**TESTO DELLA PAGINA**
- - - - - - -

Andrea si definisce «un persona queer», non-conforme cioè che rifiuta il binarismo di genere e anche per questo si scolla di dosso ogni etichetta sfoggiando unghie smaltate di nero e vestiti coloratissimi.
Luisa è invece lesbica, capelli corti e sguardo dolce. «Ho fatto coming out con i miei compagni di classe. Pensavo di poterlo fare. Ma poi è iniziato tutto. Mi dicevano: non avvicinarti troppo me lo attacchi». È l'inizio di una spirale di incubi e ansie che avvolgono gli adolescenti vittime di bullismo omotransfobico. Le armi dell'offesa sono quelle di sempre - la derisione, l'esclusione, il ricatto, le minacce - potenziate dai social e ignorate tra le mura scolastiche dai professori.
«Fingevano di non vedere. Io e Andrea ci davamo manforte. Poi un giorno si sono lamentati anche i genitori. Dicevamo che eravamo strani e ci vestivamo in maniera non consona». Gli stereotipi della classe mostrano ingenuità e pregiudizi: «Troppo effeminato» dicevano di Andrea o «troppo mascolina» riprendevano Luisa. Una idea «difensiva» che colloca gli orientamenti sessuali o le identità di genere in qualcosa di radicalmente altro da cui è possibile prendere le distanze. Luisa è vittima anche da parte dei professori dello stereotipo che dipinge la ragazza lesbica come «violenta, aggressiva, e con problemi di relazione con i maschi».
Gli studenti sembrano guardare le persone Lgbt da fuori - sono «loro», non sono «noi» - senza empatizzare con la fatica dei compagni costretti a fronteggiare pregiudizi pesanti che riguardano non solo il look ma il modo di essere a livello profondo. Un giorno Luisa decide di denunciare il tutto con una diretta Instagram: «Per questo sono stata convocata in presidenza e minacciata di sospensione».
Così decide di rivolgersi al servizio di Gay Help Line. È l'ultimo tentativo, non finisce bene. «Ci siamo trovati di fronte un muro - racconta la coordinatrice del servizio, Alessandra Rossi -. Abbiamo sostenuto la ragazza partendo con un approccio di counseling. Essendo minorenne e con una situazione familiare delicata alle spalle non potevamo fare altro. Va detto che all'interno degli sportelli d'ascolto psicologico delle scuole è molto difficile l'approdo per i minori Lgbt a cui serve comunque il consenso dei genitori.

- - - - - - -

**SEZIONE DATI**
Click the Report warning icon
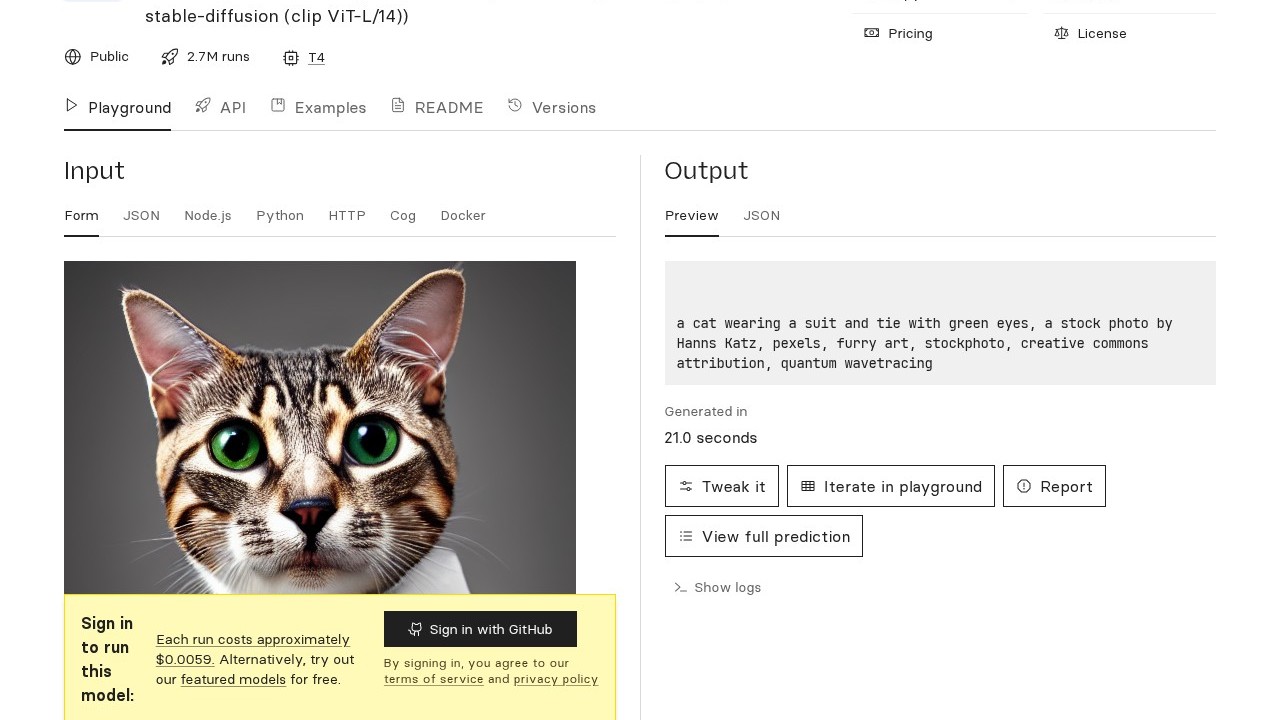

- - - - - - -

Quali sono le armi dell'offesa che il testo sul bullismo omotransfobico definisce «quelle di sempre»? Elencale tutte.

- la derisione
- l'esclusione
- il ricatto
- le minacce